Just depends on whether or not you have the engine lift, engine stand, and space. I have re-ringed a Chevy engine in a 1970's truck, so it can be done, just want to exercise a lot of caution as those iron heads are heavy when leaning over a fender and have an air compressor to blow out the cylinders. Use plenty of light so you can see the block's deck surface so you get it clean, and you might consider cutting out a cardboard circle the same size as the cylinder bore and using duct tape to secure it all around the wall at the upper cylinder to act as a catch can and prevent any debris from dropping into the cylinder - which can cause scratches in the cylinder wall when the engine fires up and the rings run over the bits & grits. :thumbsup:


----------



## GTO44 (Apr 11, 2016)

Obviously its easier with it out of the car. But the time it takes to disconnect everything, unbolt the trans, yank the motor, get it on the engine stand ect and then have to do all that again to get it back in the car.... you could have done in half the time doing it in the car. Just did heads, cam, intake, carb swap on a much smaller ‘69 mustang with a 351w in the customer’s barn in a day. Would have take at least twice that with pulling the motor. Degreed the cam with the motor in the car as well. 
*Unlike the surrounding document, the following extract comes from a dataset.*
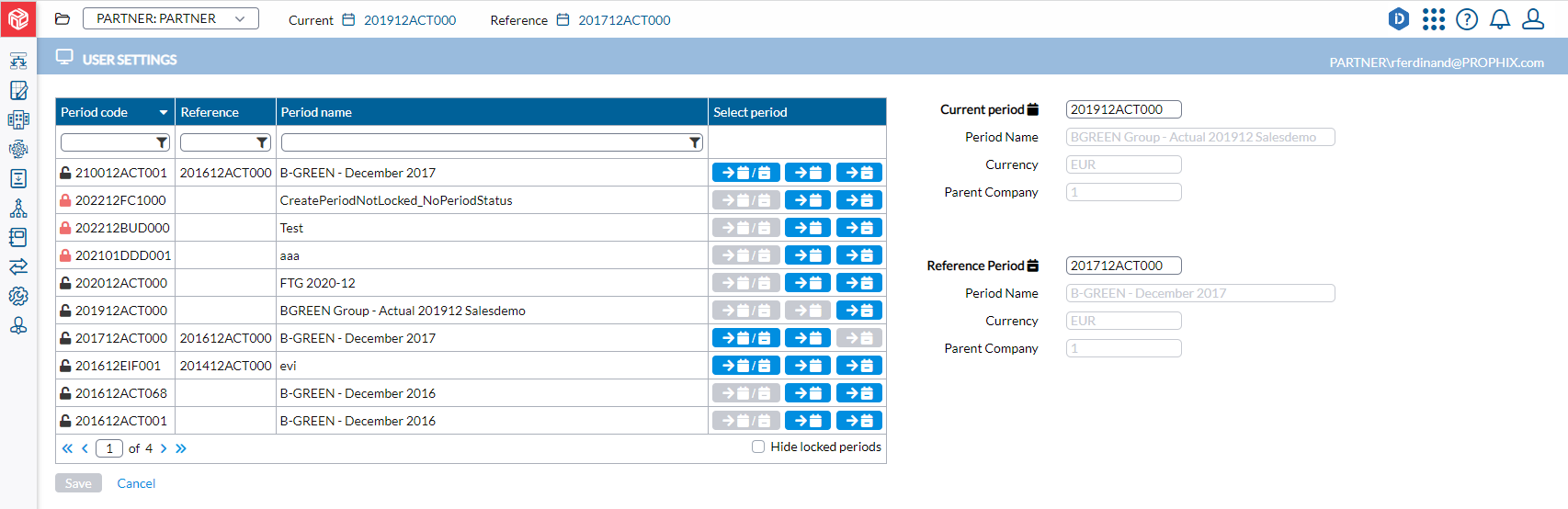This screenshot has height=509, width=1568.
Task: Click the calendar icon next to Current period label
Action: [x=1033, y=109]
Now if you have no time constraints, want to take ur time, clean and paint things while putting it apart ect. then go ahead and yank the motor.


----------



## bigD (Jul 21, 2016)

And there you have it. 

Just as with cam advice & other stuff, just depends on who you ask. 

Take your pick.

The ONLY way for YOU to know which is best for YOU, is for YOU to do it both ways. ONLY then will YOU know which is best for YOU.


----------



## cij911 (Oct 25, 2017)

bigD said:


> And there you have it.
> 
> Just as with cam advice & other stuff, just depends on who you ask.
> 
> ...


I think unfortunately it means yanking the motor for me....Which means I will take my time and do other things as well (like paint the motor), which is a bummer as I don't want the car to be out of commission for long....


----------



## geeteeohguy (Feb 2, 2008)

I have done MANY head and cam swaps in-car. Not an issue if all else is ok. How strong are you? How good is your back? I used to be strong and have a pretty strong back. Not so much these days. Still, I would do a cam/head change in-car. It's not THAT hard. TIP: make two studs out of all-thread or a couple of old head bolts by cutting the heads off. Grind a slot in the end of each stud, and screw one stud on each end of the bank you're currently going to put the new head on. The studs let you grab the head and slide it into place, and will guarantee the head does not fall, slip, ruin the head gasket (BTDT) or cut your hand off. When the head is bolted in place with a few bolts, remove the studs and use them on the other bank. Cheap easy insurance.


----------



## john23 (Mar 6, 2016)

if you pull the engine, you can also take a peek at the bottom end. checking bearing health is always a good idea. good luck


----------



## 7TGoat (Aug 3, 2014)

geeteeohguy said:


> ... TIP: make two studs out of all-thread or a couple of old head bolts by cutting the heads off. Grind a slot in the end of each stud, and screw one stud on each end of the bank you're currently going to put the new head on. The studs let you grab the head and slide it into place, and will guarantee the head does not fall, slip, ruin the head gasket (BTDT) or cut your hand off. When the head is bolted in place with a few bolts, remove the studs and use them on the other bank. Cheap easy insurance.


The Cut off Bolt Tip - works great on the rear of the block for aligning the Transmission as well.


----------